Several fs- and some mm-related syscalls are called in initramfs, initrd and
init, devtmpfs, and pm code. While at least many of these instances should be
converted to use proper in-kernel VFS interfaces in future, convert them
mindlessly to ksys_*() helpers or wrappers for now.

fs: add ksys_mount() helper; remove in-kernel calls to sys_mount()
fs: add ksys_umount() helper; remove in-kernel call to sys_umount()
fs: add ksys_dup{,3}() helper; remove in-kernel calls to sys_dup{,3}()
fs: add ksys_chroot() helper; remove-in kernel calls to sys_chroot()
fs: add ksys_write() helper; remove in-kernel calls to sys_write()
fs: add ksys_chdir() helper; remove in-kernel calls to sys_chdir()
fs: add ksys_unlink() wrapper; remove in-kernel calls to sys_unlink()
hostfs: rename do_rmdir() to hostfs_do_rmdir()
fs: add ksys_rmdir() wrapper; remove in-kernel calls to sys_rmdir()
fs: add do_mkdirat() helper and ksys_mkdir() wrapper; remove in-kernel calls to syscall
fs: add do_symlinkat() helper and ksys_symlink() wrapper; remove in-kernel calls to syscall
fs: add do_mknodat() helper and ksys_mknod() wrapper; remove in-kernel calls to syscall
fs: add do_linkat() helper and ksys_link() wrapper; remove in-kernel calls to syscall
fs: add ksys_fchmod() and do_fchmodat() helpers and ksys_chmod() wrapper; remove in-kernel calls to syscall
fs: add do_faccessat() helper and ksys_access() wrapper; remove in-kernel calls to syscall
fs: add do_fchownat(), ksys_fchown() helpers and ksys_{,l}chown() wrappers
fs: add ksys_ftruncate() wrapper; remove in-kernel calls to sys_ftruncate()
fs: add ksys_close() wrapper; remove in-kernel calls to sys_close()
fs: add ksys_open() wrapper; remove in-kernel calls to sys_open()
fs: add ksys_getdents64() helper; remove in-kernel calls to sys_getdents64()
fs: add ksys_ioctl() helper; remove in-kernel calls to sys_ioctl()
fs: add ksys_lseek() helper; remove in-kernel calls to sys_lseek()
fs: add ksys_read() helper; remove in-kernel calls to sys_read()
fs: add ksys_sync() helper; remove in-kernel calls to sys_sync()
kernel: add ksys_unshare() helper; remove in-kernel calls to sys_unshare()
kernel: add ksys_setsid() helper; remove in-kernel call to sys_setsid()

To reach the goal to get rid of all in-kernel calls to syscalls for x86, we
need to handle a few further syscalls called from compat syscalls in x86 and
(mostly) from other architectures.
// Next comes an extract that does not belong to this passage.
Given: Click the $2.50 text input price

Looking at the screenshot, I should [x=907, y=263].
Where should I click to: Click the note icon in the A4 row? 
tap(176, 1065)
Those could be made generic making use of
Al Viro's macro trickery. For v4.17, I'd suggest to keep it simple:

fs: add ksys_sync_file_range helper(); remove in-kernel calls to syscall
fs: add ksys_truncate() wrapper; remove in-kernel calls to sys_truncate()
fs: add ksys_p{read,write}64() helpers; remove in-kernel calls to syscalls
fs: add ksys_fallocate() wrapper; remove in-kernel calls to sys_fallocate()
mm: add ksys_fadvise64_64() helper; remove in-kernel call to sys_fadvise64_64()
mm: add ksys_mmap_pgoff() helper; remove in-kernel calls to sys_mmap_pgoff()
mm: add ksys_readahead() helper; remove in-kernel calls to sys_readahead()
x86/ioport: add ksys_ioperm() helper; remove in-kernel calls to sys_ioperm()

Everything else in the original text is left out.